1. How do you determine BIBO stability?
2. What do you mean by BIBO stability?
3. Is the circuit BIBO stable?
4. Which of the following system is BIBO stable?

How do you determine BIBO stability?

A system is BIBO stable if and only if the impulse response goes to zero with time. If a system is AS then it is also BIBO stable (as the poles of the transfer function are a subset of the poles of the system).

What do you mean by BIBO stability?

Bounded input, bounded output (BIBO) stability is a form of stability often used for signal processing applications. The requirement for a linear, shift invariant, discrete time system to be BIBO stable is for the output to be bounded for every input to the system that is bounded.
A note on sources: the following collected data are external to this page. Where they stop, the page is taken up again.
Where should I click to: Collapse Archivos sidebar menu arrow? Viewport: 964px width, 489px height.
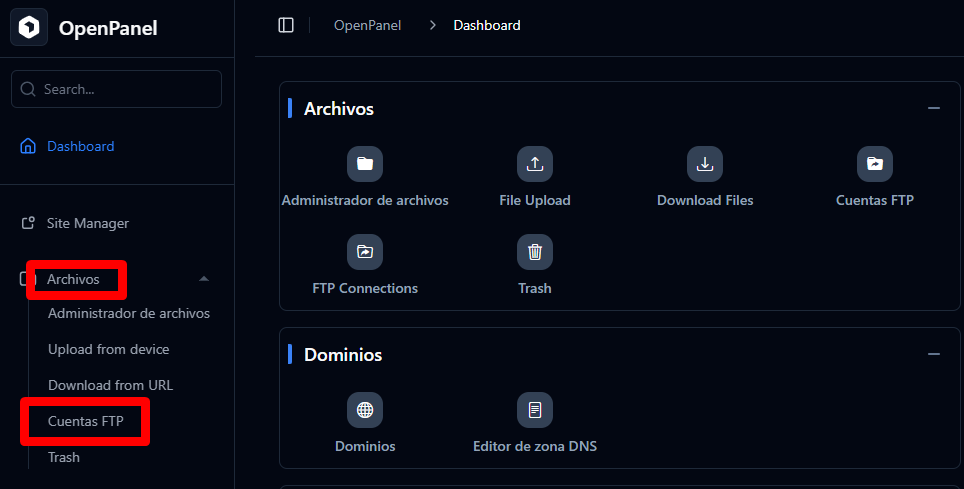204,279
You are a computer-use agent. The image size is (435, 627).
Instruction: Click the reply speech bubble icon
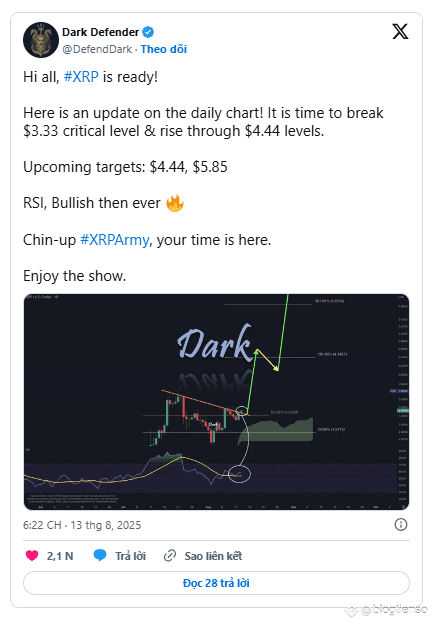[x=100, y=555]
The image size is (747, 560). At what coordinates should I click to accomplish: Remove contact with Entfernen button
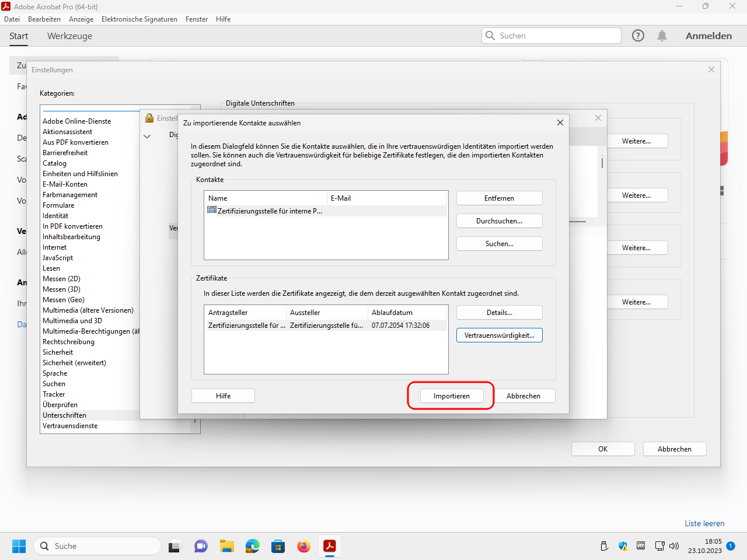[499, 198]
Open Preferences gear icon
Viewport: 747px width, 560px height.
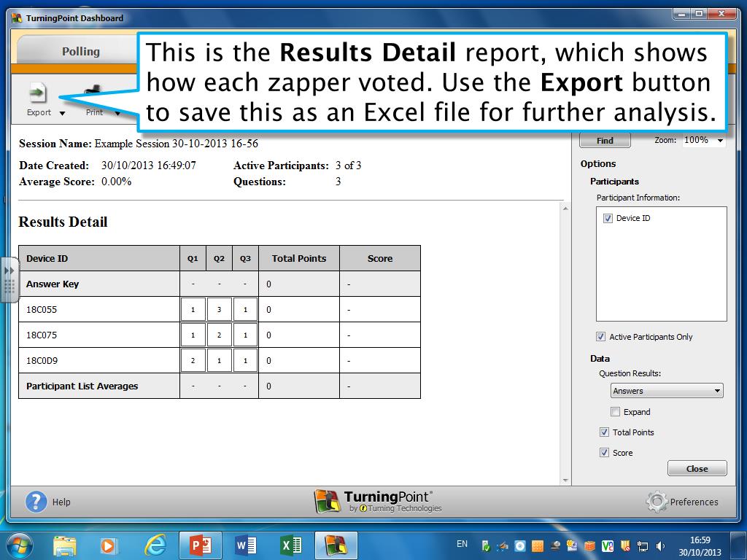pos(657,502)
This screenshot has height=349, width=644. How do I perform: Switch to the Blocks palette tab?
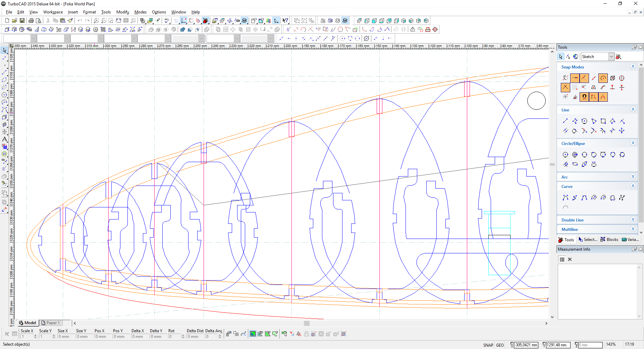(x=609, y=240)

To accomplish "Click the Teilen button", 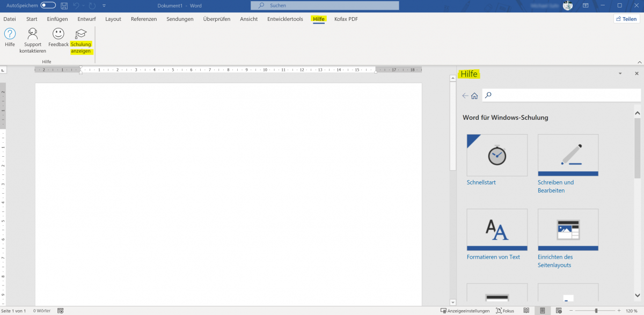I will click(626, 18).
Is the circuit BIBO stable?

Basically, a system is BIBO stable if and only if nice inputs produce nice outputs.

Which of the following system is BIBO stable?

In this signal, as t → ∞ , the impulse response value is not approaching 0 value. Hence it's BIBO stable. A system is bounded input bounded output (BIBO) stable if the output is guaranteed to be bounded for every bounded input. The magnitude of a sum of terms is less than or equal to the sum of their magnitudes.